Both minor and major changes have occurred in campaign finance policy since 2002, when Congress last substantially amended campaign finance law via the Bipartisan Campaign Reform Act (BCRA). More recently, the Supreme Court’s 2010 ruling in Citizens United v. Federal Election Commission and a related lower-court decision, SpeechNow.org v. Federal Election Commission, arguably represent the most fundamental changes to campaign finance law in decades. During the 111th Congress, the House responded by enacting the DISCLOSE Act (H.R. 5175; S. 3295; S. 3628). The Senate has, thus far, declined to do so.
Fundraising and spending in the 2010 election cycle suggest that previously prohibited sources and amounts of funds will continue to be a factor in federal elections. Activities by independent expenditure-only political action committees (commonly called super PACs) and tax-exempt organizations that are typically not political committees (e.g., many Internal Revenue Code 501(c) and 527 organizations) may be particularly prominent.

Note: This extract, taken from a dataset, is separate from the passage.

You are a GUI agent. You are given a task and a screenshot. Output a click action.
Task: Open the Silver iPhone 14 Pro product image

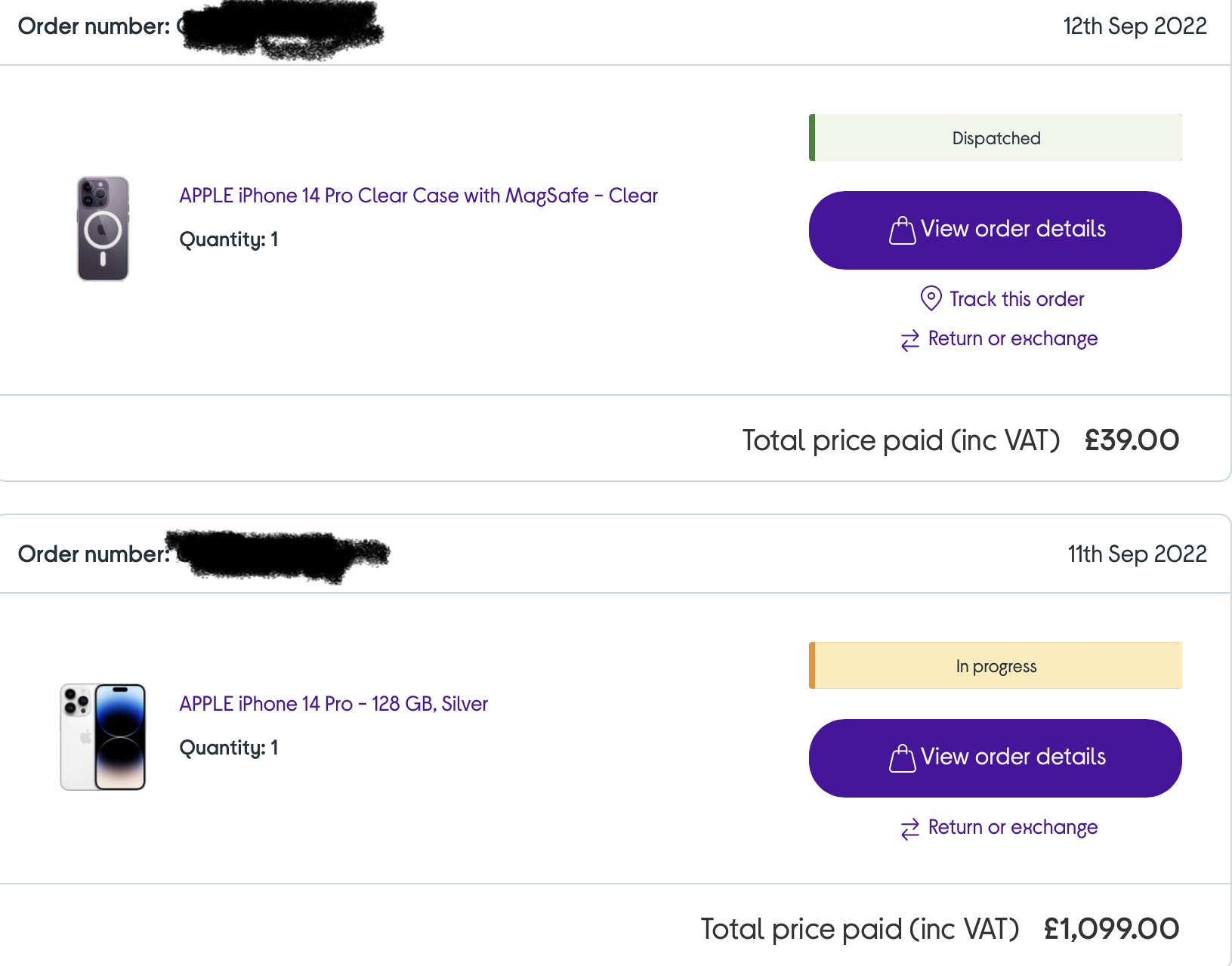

Despite these recent developments, some traditional aspects of campaign finance policy, such as disclosure requirements and most contribution limits, remain unchanged. Issues such as the presidential public financing program and the Federal Election Commission may require congressional attention regardless of more recent developments. In addition, the Supreme Court will continue examining campaign finance issues during the 112th Congress. Arizona Free Enterprise, et al. v. Bennett and McComish v. Bennett appear to be most relevant for state-level policy, but might also affect federal campaign finance law or legislation in Congress.